Starting at the line containing "This screenshot has" and ending at the end of the records, change "dropdown" to "menu". Give back only those lines, otherwise unaltered, and leave out the pictures.

┏━━

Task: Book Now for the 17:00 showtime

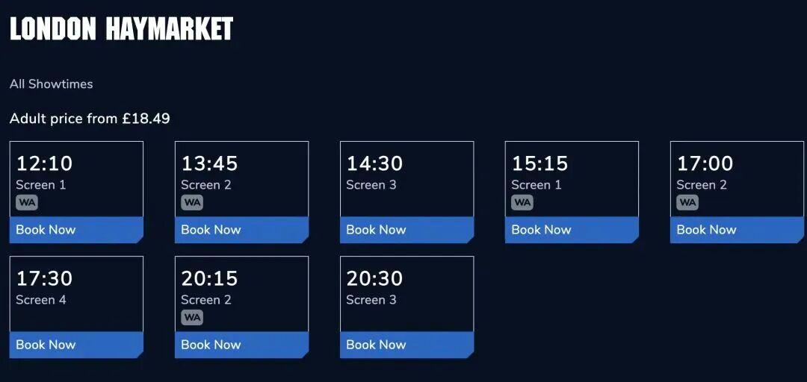Action: pos(736,230)
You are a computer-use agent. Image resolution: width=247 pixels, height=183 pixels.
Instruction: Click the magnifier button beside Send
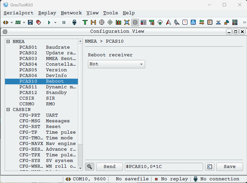89,167
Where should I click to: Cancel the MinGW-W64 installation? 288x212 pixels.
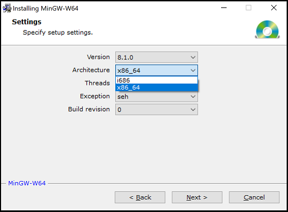254,197
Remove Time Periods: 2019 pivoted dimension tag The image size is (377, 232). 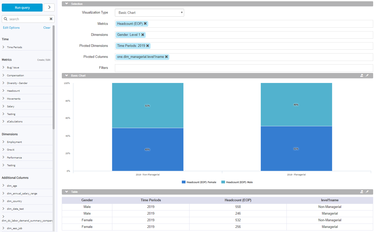pyautogui.click(x=147, y=46)
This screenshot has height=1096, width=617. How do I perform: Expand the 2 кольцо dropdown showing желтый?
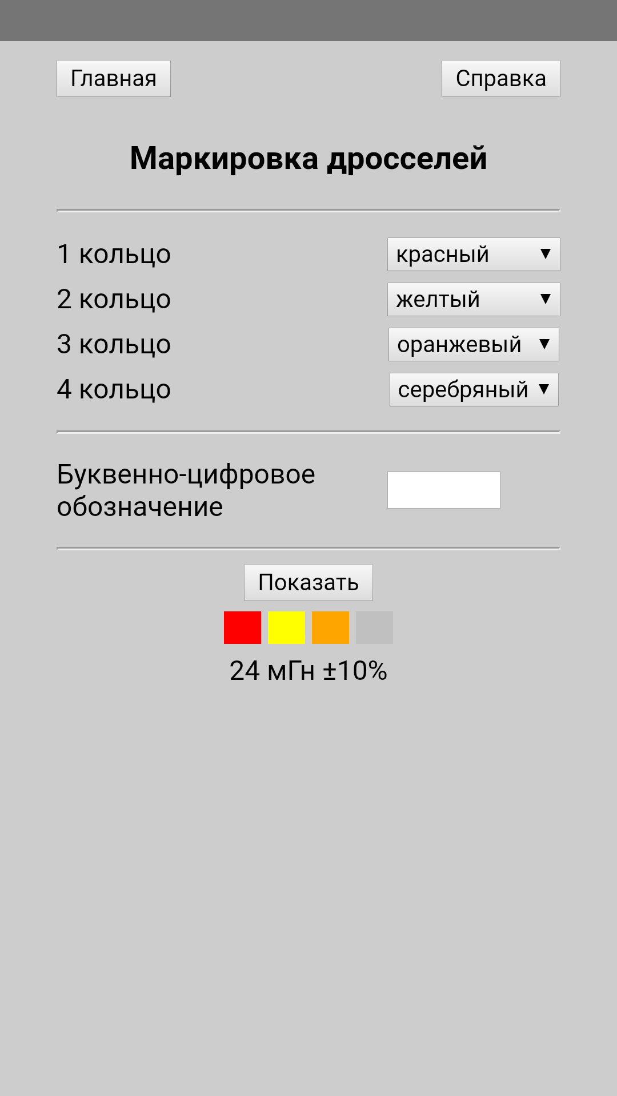[474, 300]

┗━━

_WRITTEN RESPONSE_
This screenshot has height=1096, width=617. How do I perform: Expand the 2 кольцо menu showing желтый?
[474, 300]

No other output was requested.